Re: XDP socket rings, and LKMM litmus tests

From: Alan Stern
Date: Wed Mar 03 2021 - 13:55:45 EST


On Tue, Mar 02, 2021 at 03:50:19PM -0800, Paul E. McKenney wrote:
> On Tue, Mar 02, 2021 at 04:14:46PM -0500, Alan Stern wrote:

> > This result is wrong, apparently because of a bug in herd7. There
> > should be control dependencies from each of the two loads in P0 to each
> > of the two stores, but herd7 doesn't detect them.
> >
> > Maybe Luc can find some time to check whether this really is a bug and
> > if it is, fix it.
>
> I agree that herd7's control dependency tracking could be improved.
>
> But sadly, it is currently doing exactly what I asked Luc to make it do,
> which is to confine the control dependency to its "if" statement. But as
> usual I wasn't thinking globally enough. And I am not exactly sure what
> to ask for. Here a store to a local was control-dependency ordered after
> a read, and so that should propagate to a read from that local variable.
> Maybe treat local variables as if they were registers, so that from
> herd7's viewpoint the READ_ONCE()s are able to head control-dependency
> chains in multiple "if" statements?
>
> Thoughts?

Local variables absolutely should be treated just like CPU registers, if
possible. In fact, the compiler has the option of keeping local
variables stored in registers.

(Of course, things may get complicated if anyone writes a litmus test
that uses a pointer to a local variable, Especially if the pointer
could hold the address of a local variable in one execution and a
shared variable in another! Or if the pointer is itself a shared
variable and is dereferenced in another thread!)
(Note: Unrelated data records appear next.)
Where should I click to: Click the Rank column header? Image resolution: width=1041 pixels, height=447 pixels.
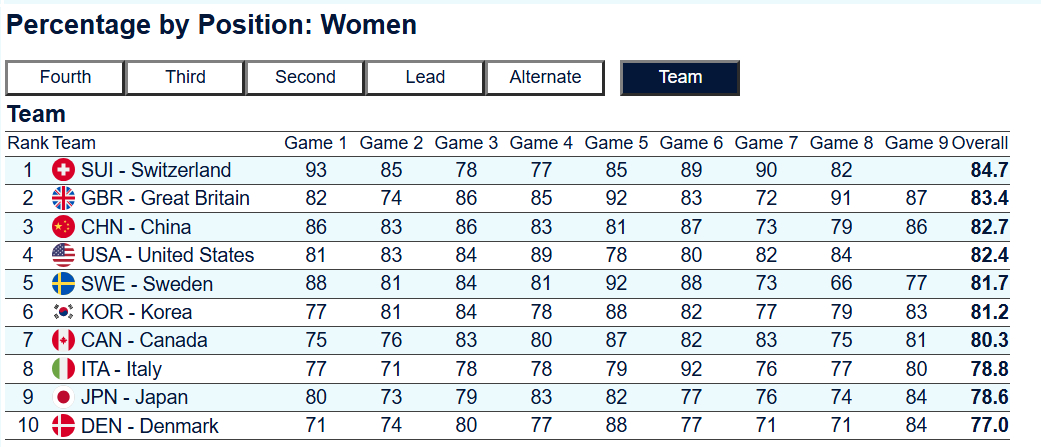pyautogui.click(x=27, y=143)
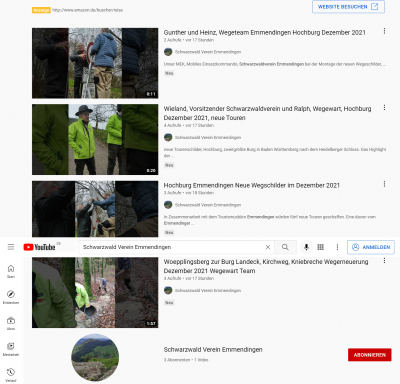
Task: Go to Start in the sidebar
Action: coord(11,271)

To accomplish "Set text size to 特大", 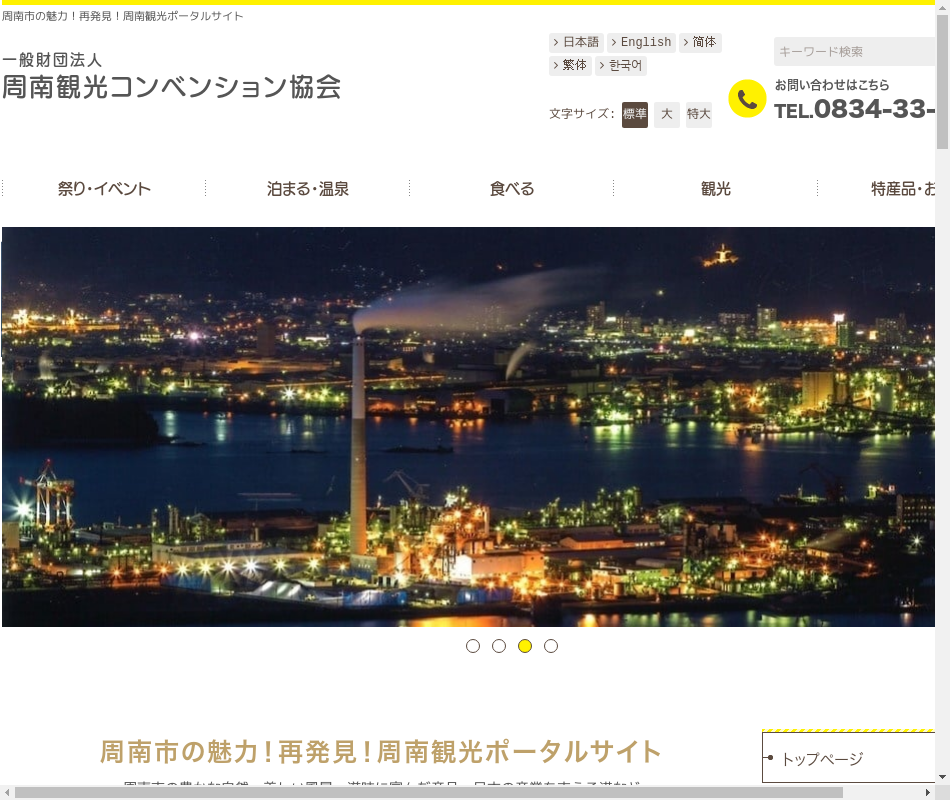I will coord(699,114).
But even if local variables are treated as non-shared storage locations,
we should still handle this correctly. Part of the problem seems to lie
in the definition of the to-r dependency relation; the relevant portion
is:

(dep ; [Marked] ; rfi)

Here dep is the control dependency from the READ_ONCE to the
local-variable store, and the rfi refers to the following load of the
local variable. The problem is that the store to the local variable
doesn't go in the Marked class, because it is notated as a plain C
assignment. (And likewise for the following load.)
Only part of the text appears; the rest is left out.